I really, really don’t like the phrase “you make me feel happy/sad/angry/etc”. Saying that someone else “made me feel” something puts the responsibility for my feeling on that someone else. They didn’t conjure that feeling and beam it into my awareness for me feel. My feelings are a response to a stimulus, primarily a product of my own interpretive apparatus. The world and the people in it can stimulate my feelings by pushing the cascading events of my awareness in a particular direction, but they didn’t cause those feelings by summoning them forth from the void and handing them over to me. To the extent that I can control them, the cascading events of my awareness are my responsibility alone.
Putting the responsibility for my feelings on other people is harmful for several reasons. For me, it means that I’m out of control of my feelings, completely at the mercy of others to “make me feel” the way that I want to feel. It’s also unfair to other people, since it’s a lot like walking around with a loaded gun pointed at my own head with the label “BAD FEELINGS :(” painted on the gun, threatening other people with my own negative experience. You wouldn’t want me to suffer, would you? Is that why you aren’t doing what I want, because you’re the kind of person who just doesn’t give a shit if I’m okay? You actually want me to feel this way….? What kind of monster are you?
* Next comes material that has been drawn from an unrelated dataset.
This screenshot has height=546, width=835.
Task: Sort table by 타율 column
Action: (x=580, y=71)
This isn’t to say that it’s wrong or unfair to share feelings, or that it’s wrong or unfair to expect things from people or to react to their behavior. We are social and emotional creatures, bound to care for each other and to be connected to each other, so feelings and expectations are inevitable. Expectations are totally warranted when someone has committed to do something, so it’s important to explicitly communicate and clarify what the parameters are whenever it seems like expectations are out of alignment.
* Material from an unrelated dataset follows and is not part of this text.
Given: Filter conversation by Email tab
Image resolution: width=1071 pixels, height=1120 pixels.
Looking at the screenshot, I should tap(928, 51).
What’s also important is the way that we talk about our emotions, sharing emotions as things which are alive in us rather than as truths about others and their behavior, inviting each other to collaborate on meeting our needs together rather than blaming and manipulating and shunning right away when our needs aren’t met. Detaching and leaving a situation is also a legitimate option! Sometimes people just are not aligned, and that’s completely ok.
Taking responsibility for our feelings is ultimately very empowering; fighting for freedom and justice on big political stages is critical for moving the world forward, but I also assert that a lot of power and freedom can be found right here and now just by changing the way we think and act about our selves - I also think that claiming our power and freedom on an individual emotional level helps us create a better world on those bigger stages too.
Taking responsibility for our feelings makes it harder to be manipulated. Powerful forces can disguise their power as vulnerability - boring but real examples include expressions of heartbreak and agony when you try to unsubscribe from a mailing list, or when you don’t keep up with Duolingo as much as it thinks you should. Declining to participate in our services has made us weep uncontrollably at our desks for days, since now we will have to let our office puppy starve to death. We will send you lots of pictures of the helpless little thing as it wastes away to nothing but a pile of dust and skin and bones. It could have lived, it could have loved life and spent its days frolicking in fields full of flowers and butterflies, but you didn’t want it to. You wanted it to shrivel and die whimpering in pain on the dark floor of an empty office, and we know this because your cursor is hovering over the “UNSUBSCRIBE” button. Do you want to bring that kind of evil into the world? Do you want us to remember you as a monster?
……How would that make you feel?
I'm feeling a little sad because what's alive in me is a need for connectedness, and I've never even heard of Duolingo and just searching on it now, Wikipedia says hundreds of millions people are involved. [clunking sound of a muffled gong] AND, alive in me is utter joy because I yearn for novelty and dang it Max, I learned something new from you today.